This is a story all about the racy subject of contraception. The female contraceptive pill has a history that dates back over half a century. The first pill approved by the US Food and Drug Administration came to market in 1957; and around sixty years later, about 100 million women worldwide now take the contraceptive pill. Generations of women have been empowered to take control of their fertility.
However, the search for a male alternative has thus far proved fruitless. The reason that the science behind the pill doesn’t work for men is that a male pill would need to target many millions of sperm rather than just one egg. Scientists have also had problems because a lot of drugs may contain the right elements, but they aren’t able to transfer from the blood to the testes and so they fail to have a contraceptive effect. Currently, the only drugs in clinical trials are contraceptives that counteract testosterone hormones, and it’s not always a good idea to mess around with hormones if you can help it.

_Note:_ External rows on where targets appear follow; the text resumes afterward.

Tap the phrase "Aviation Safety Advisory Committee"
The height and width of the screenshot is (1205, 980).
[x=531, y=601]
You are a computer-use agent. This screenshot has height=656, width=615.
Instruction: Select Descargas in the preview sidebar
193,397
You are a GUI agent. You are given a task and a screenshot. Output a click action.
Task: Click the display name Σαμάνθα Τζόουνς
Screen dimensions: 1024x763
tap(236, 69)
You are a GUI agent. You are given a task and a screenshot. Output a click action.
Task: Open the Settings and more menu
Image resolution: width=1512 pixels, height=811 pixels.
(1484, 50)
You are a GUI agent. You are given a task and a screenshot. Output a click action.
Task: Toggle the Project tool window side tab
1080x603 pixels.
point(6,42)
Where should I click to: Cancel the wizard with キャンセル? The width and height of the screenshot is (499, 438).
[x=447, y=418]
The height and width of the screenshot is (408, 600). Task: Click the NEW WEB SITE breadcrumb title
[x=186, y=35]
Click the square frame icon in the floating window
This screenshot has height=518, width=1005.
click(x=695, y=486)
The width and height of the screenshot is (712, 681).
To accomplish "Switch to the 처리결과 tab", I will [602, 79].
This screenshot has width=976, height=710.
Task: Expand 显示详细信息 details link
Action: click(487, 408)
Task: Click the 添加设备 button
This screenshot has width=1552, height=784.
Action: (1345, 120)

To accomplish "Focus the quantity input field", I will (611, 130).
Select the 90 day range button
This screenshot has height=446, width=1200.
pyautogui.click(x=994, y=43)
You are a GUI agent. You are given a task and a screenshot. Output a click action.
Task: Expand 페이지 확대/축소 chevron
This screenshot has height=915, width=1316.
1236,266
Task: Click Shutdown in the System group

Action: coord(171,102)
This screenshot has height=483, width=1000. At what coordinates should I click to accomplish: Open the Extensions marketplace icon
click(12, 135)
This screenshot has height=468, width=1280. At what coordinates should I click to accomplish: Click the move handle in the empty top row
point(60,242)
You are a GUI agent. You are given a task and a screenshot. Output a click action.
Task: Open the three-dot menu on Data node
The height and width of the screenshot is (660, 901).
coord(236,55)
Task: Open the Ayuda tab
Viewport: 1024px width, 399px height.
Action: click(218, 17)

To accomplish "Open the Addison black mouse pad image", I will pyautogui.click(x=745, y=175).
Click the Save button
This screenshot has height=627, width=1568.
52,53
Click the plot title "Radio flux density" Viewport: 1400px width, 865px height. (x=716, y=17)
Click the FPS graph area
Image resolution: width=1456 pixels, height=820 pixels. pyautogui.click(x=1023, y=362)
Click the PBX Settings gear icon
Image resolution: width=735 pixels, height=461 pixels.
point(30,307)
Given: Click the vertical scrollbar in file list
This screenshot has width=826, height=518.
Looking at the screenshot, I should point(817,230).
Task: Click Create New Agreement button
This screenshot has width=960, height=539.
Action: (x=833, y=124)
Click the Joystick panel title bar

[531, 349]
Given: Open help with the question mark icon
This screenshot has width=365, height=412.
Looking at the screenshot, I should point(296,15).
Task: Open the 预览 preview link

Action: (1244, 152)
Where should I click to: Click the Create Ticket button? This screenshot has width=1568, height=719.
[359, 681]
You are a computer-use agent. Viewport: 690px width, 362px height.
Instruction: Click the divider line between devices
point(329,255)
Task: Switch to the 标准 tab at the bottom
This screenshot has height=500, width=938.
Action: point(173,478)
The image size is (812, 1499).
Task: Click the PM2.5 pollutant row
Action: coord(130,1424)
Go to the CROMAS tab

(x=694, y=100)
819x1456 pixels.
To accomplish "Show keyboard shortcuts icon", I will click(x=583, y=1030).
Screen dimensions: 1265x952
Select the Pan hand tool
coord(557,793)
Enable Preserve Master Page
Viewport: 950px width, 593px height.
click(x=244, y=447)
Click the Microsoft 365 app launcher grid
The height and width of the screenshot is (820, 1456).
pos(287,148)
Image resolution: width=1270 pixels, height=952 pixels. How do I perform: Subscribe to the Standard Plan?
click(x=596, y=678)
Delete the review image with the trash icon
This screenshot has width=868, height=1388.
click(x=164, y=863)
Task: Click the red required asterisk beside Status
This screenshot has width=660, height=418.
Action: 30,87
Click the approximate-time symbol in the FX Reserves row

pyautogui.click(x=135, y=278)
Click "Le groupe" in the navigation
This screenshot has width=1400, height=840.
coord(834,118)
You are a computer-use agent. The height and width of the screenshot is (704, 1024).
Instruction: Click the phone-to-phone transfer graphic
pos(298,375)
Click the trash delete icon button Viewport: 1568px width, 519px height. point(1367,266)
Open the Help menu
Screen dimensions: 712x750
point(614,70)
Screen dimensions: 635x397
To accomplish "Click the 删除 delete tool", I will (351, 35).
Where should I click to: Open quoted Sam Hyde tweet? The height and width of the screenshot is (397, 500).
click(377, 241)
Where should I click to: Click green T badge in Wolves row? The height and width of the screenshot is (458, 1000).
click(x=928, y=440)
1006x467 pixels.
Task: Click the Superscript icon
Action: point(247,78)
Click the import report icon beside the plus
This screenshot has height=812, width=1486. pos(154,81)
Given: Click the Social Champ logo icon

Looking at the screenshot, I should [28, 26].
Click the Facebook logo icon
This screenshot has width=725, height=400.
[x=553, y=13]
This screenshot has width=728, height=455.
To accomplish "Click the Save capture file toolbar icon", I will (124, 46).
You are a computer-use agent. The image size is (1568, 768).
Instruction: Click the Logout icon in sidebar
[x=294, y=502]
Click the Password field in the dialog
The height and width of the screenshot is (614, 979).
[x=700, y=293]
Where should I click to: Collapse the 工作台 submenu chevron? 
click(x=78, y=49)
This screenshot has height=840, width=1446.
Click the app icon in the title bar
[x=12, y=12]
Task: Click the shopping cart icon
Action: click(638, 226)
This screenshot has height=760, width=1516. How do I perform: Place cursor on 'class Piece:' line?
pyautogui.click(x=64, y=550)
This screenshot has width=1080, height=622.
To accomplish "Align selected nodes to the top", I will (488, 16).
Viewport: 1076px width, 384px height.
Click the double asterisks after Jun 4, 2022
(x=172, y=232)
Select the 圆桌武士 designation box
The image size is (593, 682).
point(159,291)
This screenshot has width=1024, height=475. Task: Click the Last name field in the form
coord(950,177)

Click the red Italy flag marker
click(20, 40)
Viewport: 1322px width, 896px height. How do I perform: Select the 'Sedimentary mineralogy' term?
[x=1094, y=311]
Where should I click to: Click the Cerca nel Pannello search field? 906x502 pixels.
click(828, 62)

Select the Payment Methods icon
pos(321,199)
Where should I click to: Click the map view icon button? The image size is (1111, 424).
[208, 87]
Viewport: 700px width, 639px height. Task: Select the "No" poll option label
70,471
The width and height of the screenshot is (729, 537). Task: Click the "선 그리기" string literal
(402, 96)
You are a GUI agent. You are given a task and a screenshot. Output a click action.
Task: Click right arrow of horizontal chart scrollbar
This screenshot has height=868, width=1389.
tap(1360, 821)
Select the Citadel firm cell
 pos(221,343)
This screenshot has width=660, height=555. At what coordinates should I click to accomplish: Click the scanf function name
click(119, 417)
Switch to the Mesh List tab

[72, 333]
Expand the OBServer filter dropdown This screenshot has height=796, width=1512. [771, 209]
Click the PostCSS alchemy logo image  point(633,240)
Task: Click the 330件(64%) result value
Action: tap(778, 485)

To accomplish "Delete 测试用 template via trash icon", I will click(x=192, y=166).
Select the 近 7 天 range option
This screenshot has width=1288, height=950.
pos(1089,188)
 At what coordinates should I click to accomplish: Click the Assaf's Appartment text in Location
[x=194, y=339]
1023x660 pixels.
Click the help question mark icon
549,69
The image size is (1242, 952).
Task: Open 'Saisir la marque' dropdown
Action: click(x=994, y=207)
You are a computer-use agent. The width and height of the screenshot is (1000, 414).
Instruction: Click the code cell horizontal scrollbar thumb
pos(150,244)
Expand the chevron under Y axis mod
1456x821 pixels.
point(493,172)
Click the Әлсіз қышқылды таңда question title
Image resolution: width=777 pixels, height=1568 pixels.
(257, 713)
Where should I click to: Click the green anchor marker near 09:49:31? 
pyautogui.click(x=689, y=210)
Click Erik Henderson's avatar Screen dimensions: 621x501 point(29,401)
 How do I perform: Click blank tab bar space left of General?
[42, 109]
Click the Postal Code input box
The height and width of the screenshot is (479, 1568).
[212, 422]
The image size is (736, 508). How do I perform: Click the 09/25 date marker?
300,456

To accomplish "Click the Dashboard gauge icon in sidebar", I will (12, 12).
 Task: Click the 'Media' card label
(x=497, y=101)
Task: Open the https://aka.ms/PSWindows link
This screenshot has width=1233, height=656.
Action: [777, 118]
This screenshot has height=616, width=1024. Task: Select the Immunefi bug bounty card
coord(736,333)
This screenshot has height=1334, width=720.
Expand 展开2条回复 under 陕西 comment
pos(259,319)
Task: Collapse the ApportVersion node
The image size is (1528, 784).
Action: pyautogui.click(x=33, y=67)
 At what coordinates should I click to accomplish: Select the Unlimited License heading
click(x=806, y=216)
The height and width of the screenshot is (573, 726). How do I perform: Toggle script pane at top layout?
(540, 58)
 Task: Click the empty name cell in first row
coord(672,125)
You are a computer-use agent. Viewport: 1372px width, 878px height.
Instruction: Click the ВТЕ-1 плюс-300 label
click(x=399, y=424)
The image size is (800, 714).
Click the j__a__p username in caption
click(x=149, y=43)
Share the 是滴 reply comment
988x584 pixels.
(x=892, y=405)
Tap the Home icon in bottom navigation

But now, an international collaboration of scientists have used one of Diamond’s life sciences beamlines, I03, to develop a potential male contraceptive pill that works by targeting the specific protein responsible for sperm-cell production. The pill inhibits the aptly-named sperm-generating protein, bromodomain, whilst leaving the testosterone hormones untouched.
This could be a really important step forward for male contraceptive science. If it makes it to market, the male pill could reduce the rate of unplanned pregnancies, and thus have significant socio-economic effects on a global scale.
The pill uses a small-molecule inhibitor with the catchy name of JQ1. Once ingested, JQ1 effectively moves from the blood to the testes and inhibits bromodomain proteins. Mice treated with JQ1 were found to have a reduced sperm count, and their existing sperm were found to be less mobile and of lower quality. Despite this effect, their hormone levels remained normal. The effects of JQ1 were also found to be completely reversible. When the mice stopped being treated, their sperm count and quality returned to normal. Mating behaviours weren’t affected, suggesting that libido isn’t reduced by the male pill. And there didn’t appear to be any obvious effects in offspring produced during treatment or afterwards.
So, what does this mean? Well, if these studies are anything to go by, we may eventually have a male contraceptive pill akin to the female version, which can cross from the blood into the testes, impair sperm generation and produce a completely reversible contraceptive effect.
There are always things to consider when scientists are on the cusp of a discovery such as this. More research needs to be done into the long-term effects and the impact of JQ1 on different species. JQ1 is not selective at this stage, meaning that it needs to be refined so that the right proteins are affected. The research is still quite early on, but it’s certainly a significant step forward in the quest to develop the elusive male contraceptive pill. If nothing else, we certainly now know what proteins to target to control fertility. So look out bromodomain, science is on to you.